Cuando Tomeyo Ono se dejó caer sobre un cojín para comenzar su actuación, reinó el silencio. Entonces, desde lo más profundo de su menuda figura, empezó a recitar, con perfecta dicción, el cuento popular del toro y el osezno.

Mientras hablaba, gesticulaba con vehemencia, y el público estaba pendiente de cada palabra. Al final, la sala se llenó de aplausos.

Con un repertorio de 50 historias, la Sra. Ono es narradora de minwa, o cuentos populares, una profesión que emprendió por afición tras cumplir 70 años. «Nunca antes había tenido un trabajo de verdad, ¿podré dedicarme a esto?», recuerda haber pensado entonces. «Me crié en las afueras, y en aquella época las chicas no sabíamos que podíamos tener sueños».

Ahora, a sus 101 años, es la integrante de mayor edad y la más elocuente de un colectivo de narradores. Tras el tsunami de 2011 que arrasó su hogar en Fukushima, se comprometió a incorporar las experiencias de los supervivientes a su obra.

“Vivo para contar mis historias”, dijo la Sra. Ono, con lágrimas rodando por sus mejillas. Dijo que le aterraba la idea de que se perdieran los cuentos populares o los recuerdos del tsunami.

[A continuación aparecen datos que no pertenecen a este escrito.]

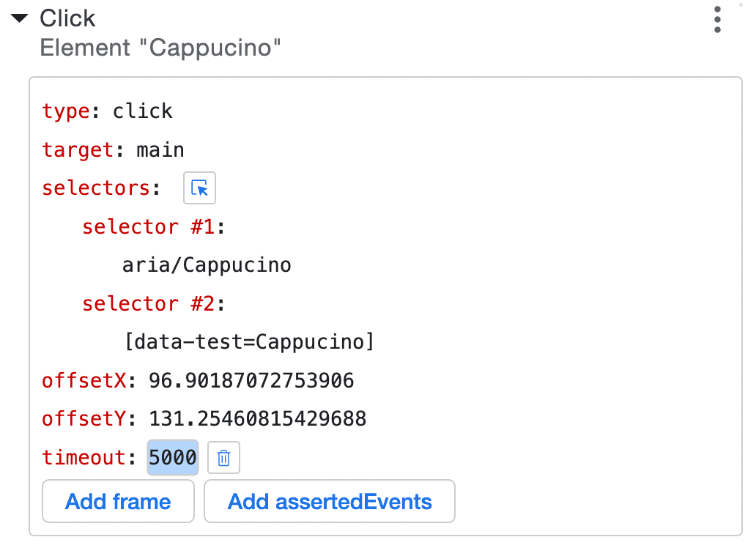This screenshot has height=548, width=756.
Task: Activate the element picker next to selectors
Action: pyautogui.click(x=199, y=188)
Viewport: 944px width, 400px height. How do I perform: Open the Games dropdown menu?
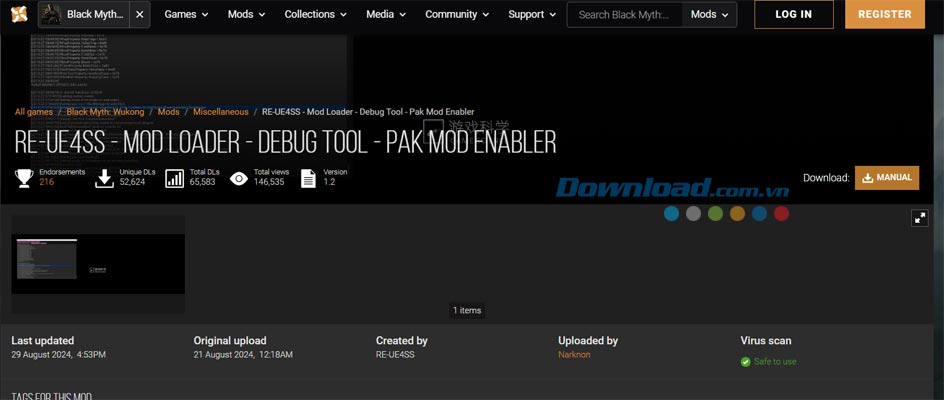pyautogui.click(x=186, y=15)
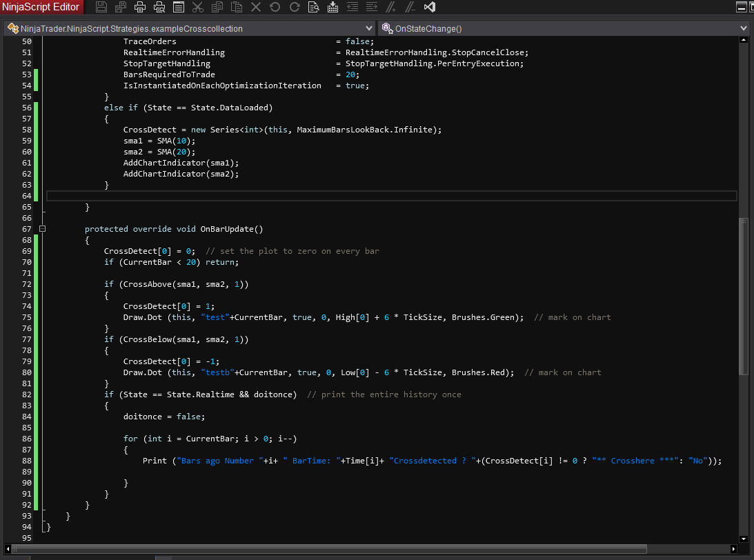
Task: Click the vertical scrollbar down arrow
Action: pyautogui.click(x=743, y=539)
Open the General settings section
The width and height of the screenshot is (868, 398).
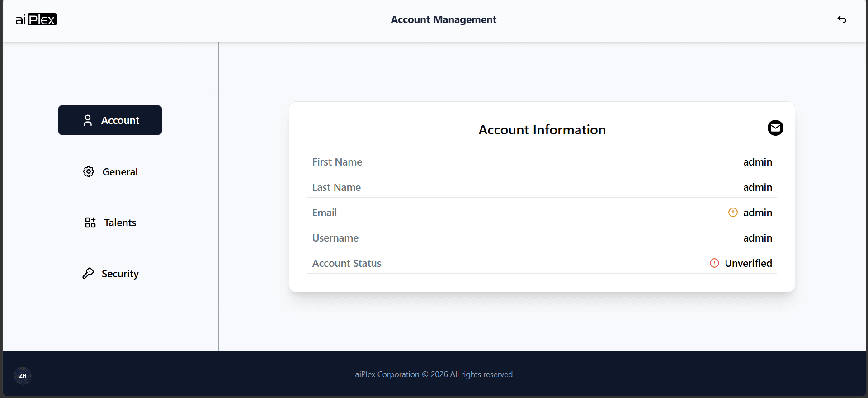click(x=110, y=172)
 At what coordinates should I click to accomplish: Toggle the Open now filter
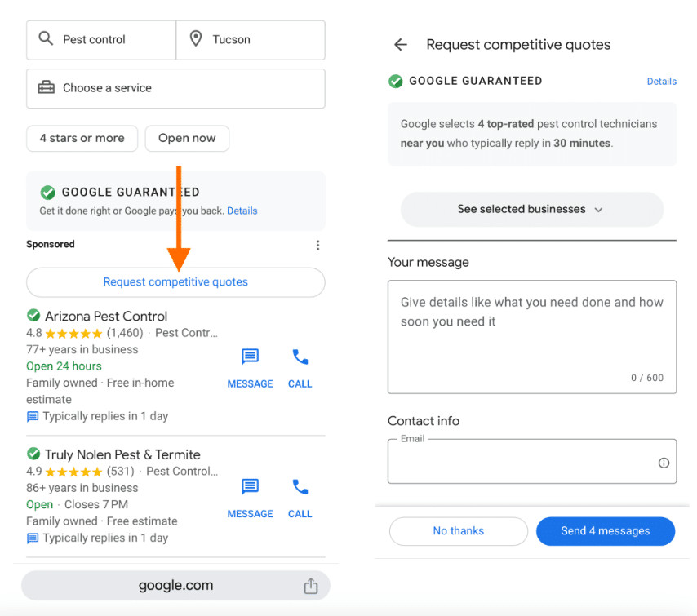187,138
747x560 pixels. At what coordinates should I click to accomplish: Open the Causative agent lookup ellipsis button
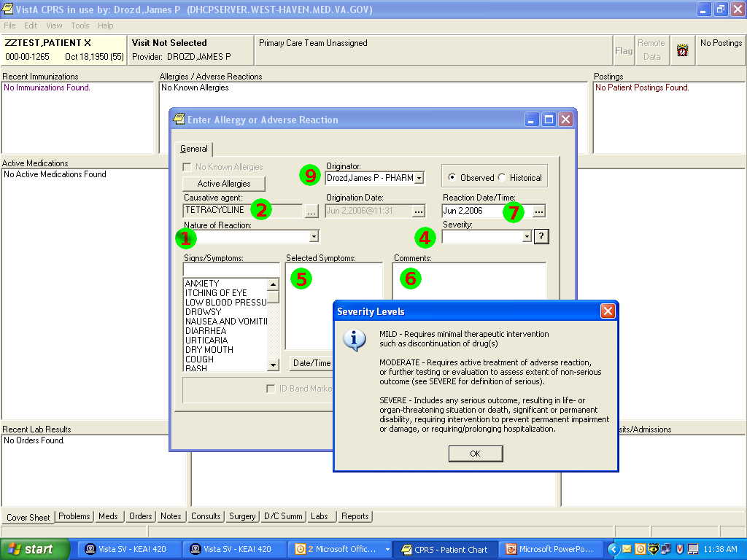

Todos los días escribe en su diario y come natto —un plato pegajoso hecho de soja fermentada— entre dos rebanadas de pan blanco esponjoso. A veces se queda dormida leyendo el periódico mientras su nuera ordena a su alrededor. «Me dan un trato especial por ser la mayor», comentó entre risas.

Últimamente, la Sra. Ono comentó que ya no sueña con los vivos, sino que solo ve a amigos y familiares del pasado. Añadió que está decidida a seguir contando historias hasta reunirse con ellos.